I have no other way to explain the outpouring of love and support that Denise and the girls and I received than to call it a miracle. We often read stories or watch the news and hear about some person being abandoned or some community falling into crime because the people did not care. Now maybe those are extreme analogies but you know what I mean. In our case, everyone responded with such support that I don’t know how anyone can explain it other than a miracle. We had neighbors just show-up at our house stuffing food into our refrigerator or mowing our lawn. Our church collected money for food gift certificates good at the hospital cafeteria with people
continuing to give money even after the basket and sign were taken down. Both of our work places were tremendous. Gifts of games and puzzles for Sydney and Alex, more gift certificates for food (everyone must have known what kind of cook Denise is!) Gopher shirts to give to our nurses (thanks Matty), candies and cookies and books to read. And then there was our family and friends. More books, gift cards to rent movies, more food in the freezer, fruit baskets, hospital visits. Pretty much every detail of our lives over the next few months was taken care of by someone. People wanted to help so much, we had to tell them to wait and we would let them know what we needed. One day I was talking with Brent (the guy who did the yellow wristbands) and he was telling me that he wanted Denise to put more information about the yellow wristbands on the CaringBridge website. Why I asked, it seemed that people were getting the message. Brent then said he had only distributed about 800 wristbands and he thought maybe more information would get more people to want a wristband. I laughed and then he laughed. Imagine that, a shy, quiet guy growing up in North Minneapolis who was now everyone’s favorite compliance director and Brent thought I should have more than 800 family and friends that wanted a wristband. Want more proof of a miracle, look at the numbers. Over 30,000 visits to the Caring Bridge website, 700 entries into the guestbook at the website, 500 old fashioned cards sent to our home. Certainly all of this represents a miracle of support. I doubt that anyone could be on more church prayer lists. Yes it was a miracle. Please understand that we beat the odds each step of the way. When the statistics were a survival rate of 3 months, my first chemo treatments lasted 8 months. When the side-effects were expected to be miserable, they were manageable. When things were difficult or even depressing, there was a strength that encouraged me through each day. People have told me, or written cards, or posted messages on Caringbridge that I and my family are an inspiration. Don’t believe it. What you see through me is the strength of all of your prayers. There is no other reason that I can give you for my survival, as long as or as short as you think it was, but thanks to the Lord God Almighty for your prayers and for lifting me and my family up for so long.
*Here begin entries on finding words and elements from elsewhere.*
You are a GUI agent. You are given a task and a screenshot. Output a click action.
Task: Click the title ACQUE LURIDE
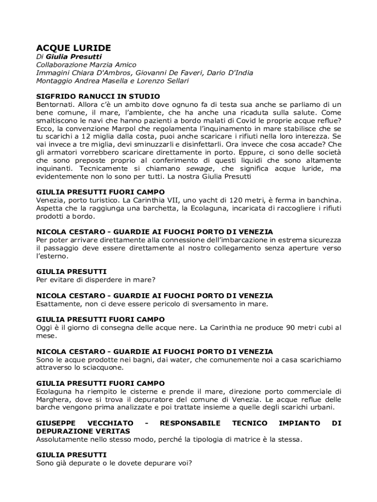pyautogui.click(x=74, y=48)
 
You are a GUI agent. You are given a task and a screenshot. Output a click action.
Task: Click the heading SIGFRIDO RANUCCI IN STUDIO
pyautogui.click(x=98, y=96)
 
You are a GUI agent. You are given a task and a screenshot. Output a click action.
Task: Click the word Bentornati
pyautogui.click(x=55, y=104)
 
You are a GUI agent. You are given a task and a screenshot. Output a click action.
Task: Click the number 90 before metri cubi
pyautogui.click(x=292, y=327)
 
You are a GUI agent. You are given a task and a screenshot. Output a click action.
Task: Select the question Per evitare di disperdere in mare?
pyautogui.click(x=96, y=279)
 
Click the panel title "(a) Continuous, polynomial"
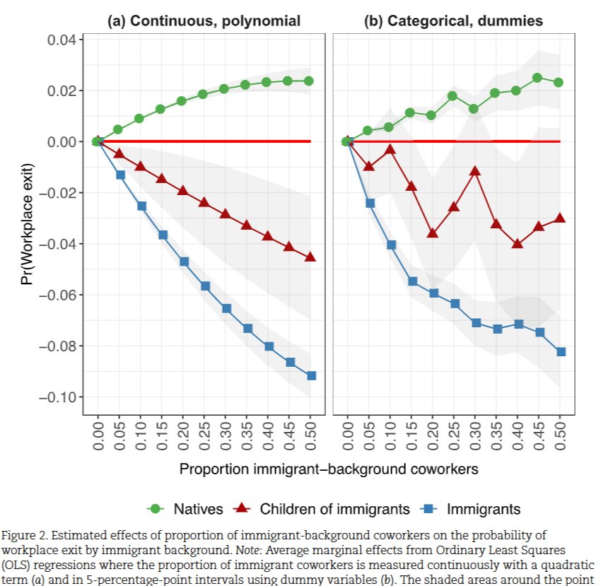click(x=204, y=21)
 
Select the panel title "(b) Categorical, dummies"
click(x=453, y=21)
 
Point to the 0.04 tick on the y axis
click(x=62, y=40)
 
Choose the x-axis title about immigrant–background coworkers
click(x=329, y=469)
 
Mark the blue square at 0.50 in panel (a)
click(x=311, y=375)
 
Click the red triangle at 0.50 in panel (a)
click(x=311, y=257)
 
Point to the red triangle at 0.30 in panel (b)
click(x=474, y=171)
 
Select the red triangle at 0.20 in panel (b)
click(x=432, y=233)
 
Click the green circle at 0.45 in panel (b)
click(x=538, y=78)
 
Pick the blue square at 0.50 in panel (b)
click(x=560, y=351)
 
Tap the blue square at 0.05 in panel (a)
click(x=119, y=175)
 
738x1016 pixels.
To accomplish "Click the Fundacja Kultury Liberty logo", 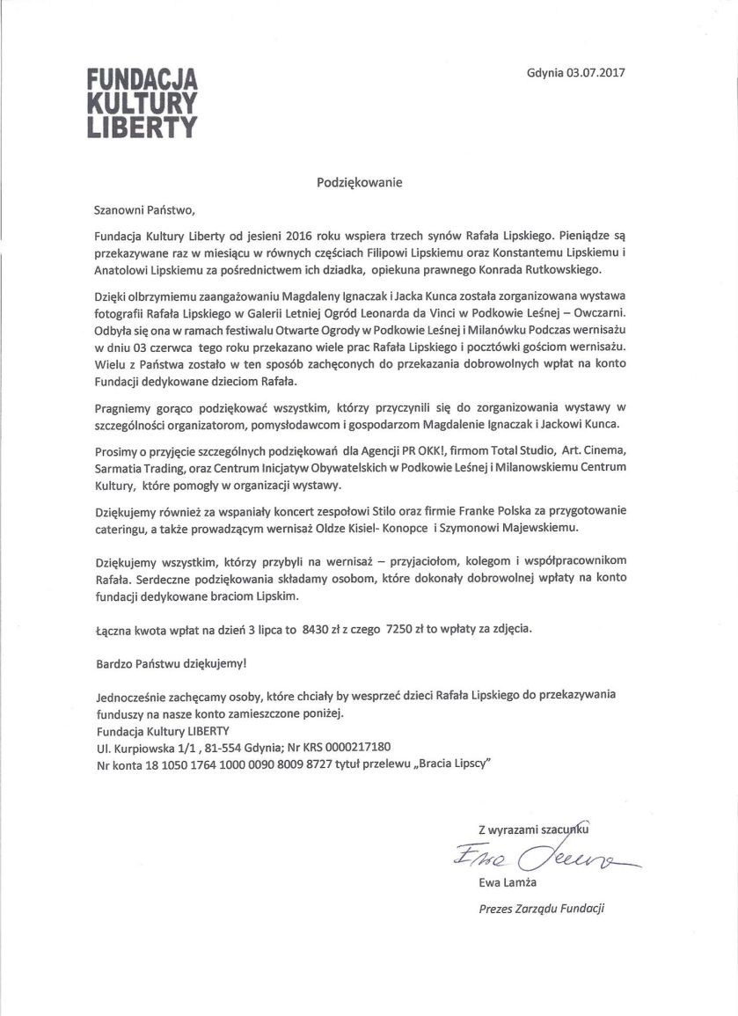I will (x=142, y=102).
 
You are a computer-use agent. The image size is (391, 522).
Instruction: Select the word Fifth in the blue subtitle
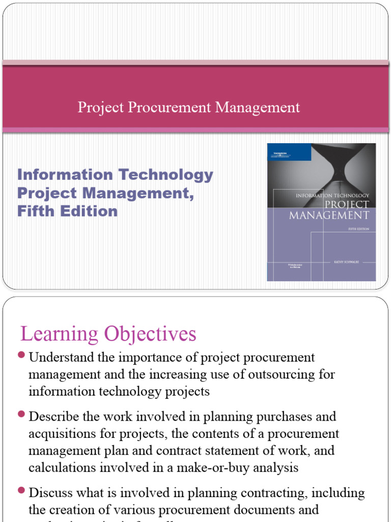(x=34, y=211)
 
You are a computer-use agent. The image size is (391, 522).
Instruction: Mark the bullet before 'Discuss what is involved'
(x=21, y=490)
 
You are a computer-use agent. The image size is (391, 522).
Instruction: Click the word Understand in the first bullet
(x=58, y=358)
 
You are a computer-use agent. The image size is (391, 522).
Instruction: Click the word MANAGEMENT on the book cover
(x=329, y=215)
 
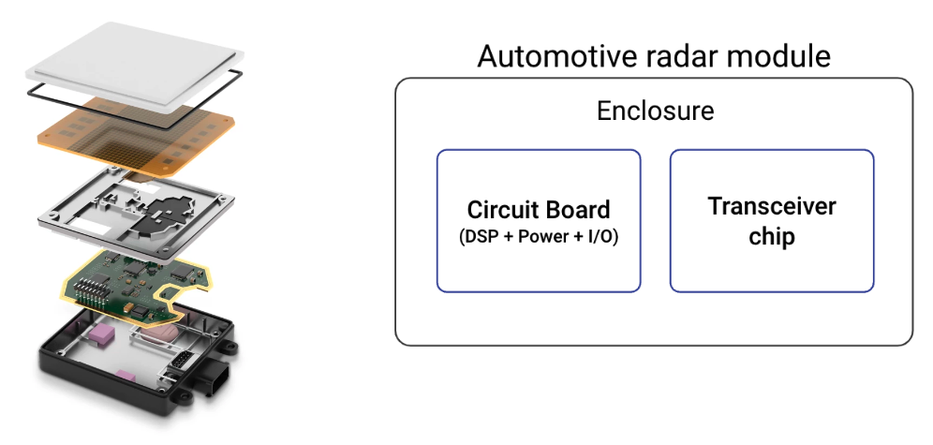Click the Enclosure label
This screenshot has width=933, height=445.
[655, 111]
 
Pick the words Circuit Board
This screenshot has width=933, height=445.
[539, 210]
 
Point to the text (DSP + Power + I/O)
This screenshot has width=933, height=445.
[539, 237]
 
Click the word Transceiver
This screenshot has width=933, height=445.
[772, 206]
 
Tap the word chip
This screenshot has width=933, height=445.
[772, 237]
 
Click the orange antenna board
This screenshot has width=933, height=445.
[136, 137]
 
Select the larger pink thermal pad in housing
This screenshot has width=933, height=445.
[101, 335]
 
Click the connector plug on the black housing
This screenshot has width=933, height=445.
[215, 378]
Now, we come to the final outcome. Despite the miracle of support from all of you we did not get the miracle of a cure. We may not always get all of the things we pray for but that does not mean we don’t get a miracle. What I did get was more than the 13 months that had originally been unexpected. What I did get was a leave of absence from a great employer that allowed me to focus on myself and my family. For the first time, I was able to be with my girls on their first day of school and I had the chance to volunteer for more than a couple fourth and second grade fieldtrips. What I did get was the chance to be showered with love and support from all of you before leaving this earth. All of this is truly a miracle.
At this time, I ask that you not feel sorry for me, I am in a better place, watching over all of you, continuing to cheer for the Gophers. The last thing I ask is that you all continue to look out for my family – especially Sydney and Alex.
Thank you to all of you! God Bless each and every one of you.